今、私は一日のすべてを手話で過ごしている。職場で同僚との会話は手話。家では、夫や子供たちとの話は手話。友達との会話も手話。手話ができない人たちとは、筆談をする。

だが、私は高校を卒業するまで手話ができなかった。聾学校を幼稚部小学部中学部までと13年間過ごしたが、中学卒業の時点で、私が知っている手話といえば、1~10までの数字、「男」「女」「嘘」「でたらめ」くらいしかなかった。
その後入った高校は、聾学校高等部ではなく、一般の高校。聞こえない生徒は私1人。3年後の高校卒業時には、手話の語彙は少し増えていたものの、それも、級友とふざけて手話辞典を引いて覚えた「便秘」「下痢」ぐらいのものだ。

聾学校時代、先生は口だけで、ゆっくり話していた。答える生徒たちも、先生の口を読み取り、口で答えていた。休み時間には、手話を交えて話す生徒たちもいた。だが先生の前では、手話を使わなかった。
手話は「使うべきではない」ものだった。

中学部のとき弁論大会があった。何人かの生徒は、登壇中に「気を付け」の体勢のまま、手がもぞもぞ動いていた。それをみっともないと批評する先生たちがいたし、自分もみっともないと感じていた。手がもぞもぞしない自分をひそかに誇らしく思っていた。

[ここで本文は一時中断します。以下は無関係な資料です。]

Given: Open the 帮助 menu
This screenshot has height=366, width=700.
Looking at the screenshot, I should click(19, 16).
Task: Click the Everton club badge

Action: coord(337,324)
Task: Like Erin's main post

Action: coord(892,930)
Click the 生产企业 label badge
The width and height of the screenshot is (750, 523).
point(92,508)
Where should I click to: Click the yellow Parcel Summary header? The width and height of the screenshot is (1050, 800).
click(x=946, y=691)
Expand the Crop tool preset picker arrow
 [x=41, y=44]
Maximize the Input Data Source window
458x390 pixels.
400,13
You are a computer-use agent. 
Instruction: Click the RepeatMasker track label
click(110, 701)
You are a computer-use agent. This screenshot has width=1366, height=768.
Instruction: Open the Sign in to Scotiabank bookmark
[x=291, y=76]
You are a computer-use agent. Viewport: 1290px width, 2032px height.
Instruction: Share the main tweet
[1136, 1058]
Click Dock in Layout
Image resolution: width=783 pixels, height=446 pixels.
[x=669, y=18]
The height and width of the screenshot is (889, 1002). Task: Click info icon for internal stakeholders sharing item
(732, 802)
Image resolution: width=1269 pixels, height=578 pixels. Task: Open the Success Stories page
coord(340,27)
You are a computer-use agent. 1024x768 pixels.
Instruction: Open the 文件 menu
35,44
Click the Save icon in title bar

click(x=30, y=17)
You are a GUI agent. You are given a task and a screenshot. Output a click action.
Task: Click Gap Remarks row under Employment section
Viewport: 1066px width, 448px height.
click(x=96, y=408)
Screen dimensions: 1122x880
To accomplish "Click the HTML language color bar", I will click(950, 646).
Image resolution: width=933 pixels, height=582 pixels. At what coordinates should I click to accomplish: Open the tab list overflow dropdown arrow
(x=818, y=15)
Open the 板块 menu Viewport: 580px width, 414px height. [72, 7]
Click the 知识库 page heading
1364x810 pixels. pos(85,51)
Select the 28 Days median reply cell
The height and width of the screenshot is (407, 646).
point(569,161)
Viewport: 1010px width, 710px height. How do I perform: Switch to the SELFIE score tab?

振り返って思うと、聾学校では、自分が一番手話ができない生徒だったろう。手話から一番遠かったのは間違いなく私だ。
小学生のときに、級友に指文字クイズを出題され、見事全問不正解となり大いに笑われたこともある。指文字は、五十音を一字ずつ手の形で表す記号体系である。私は、その後指文字を覚えた。ついぞ聾学校で指文字を使うことはなかったが。

しかし高校に入って、思い知らされた。話すのが早すぎて読み取れない。口を読む「読話」には多少の自負があったのに。自分の声がこんなにも伝わらないとは。聾学校では先生にすぐ伝わったのに。

手話を本格的に覚えだしたとき、私は18歳になっていた。手話を覚えようと思って、手話を覚えたわけではない。
同世代の、耳が聞こえない仲間たちと出会い、友情を育んでいった。夜を徹して語り合い、恋愛をし、時には喧嘩もした。その日常に、手話があった。
手話はあっという間に私の身体にしみた。乾いたスポンジが水分を吸収するように。
そうして、私は耳が聞こえない自分を再発見し、自分の人生を再定義した。

手話を覚え、学ぶことは、ただ単に、手話の単語を覚えることではない。
手話を話すことで、聞こえない身体様式で生きる人々が見えてくる。
”目で見る世界”の歩き方が分かってくる。

英語を学ぶことで、英語圏の国の文化がかいま見えるように。

高校時代の話に戻ろう。
もしも、あの時、手話がわかっていたら。

自分の障害をもっとうまく他者に説明できただろう。自分が必要とする支援内容を整理し、相手に伝えられただろう。何度も声だけで話そうとするのではなく、筆談で伝えただろう。アイコンタクトや身ぶりを効果的に使えるようになっただろう。聞こえない自分に自信が持てるようになっただろう。

分かちがたいほどに、手話は、私の人生の根幹をなしている。いま、私は手話「を」生きている。

NO SIGN LANGUAGE, NO LIFE.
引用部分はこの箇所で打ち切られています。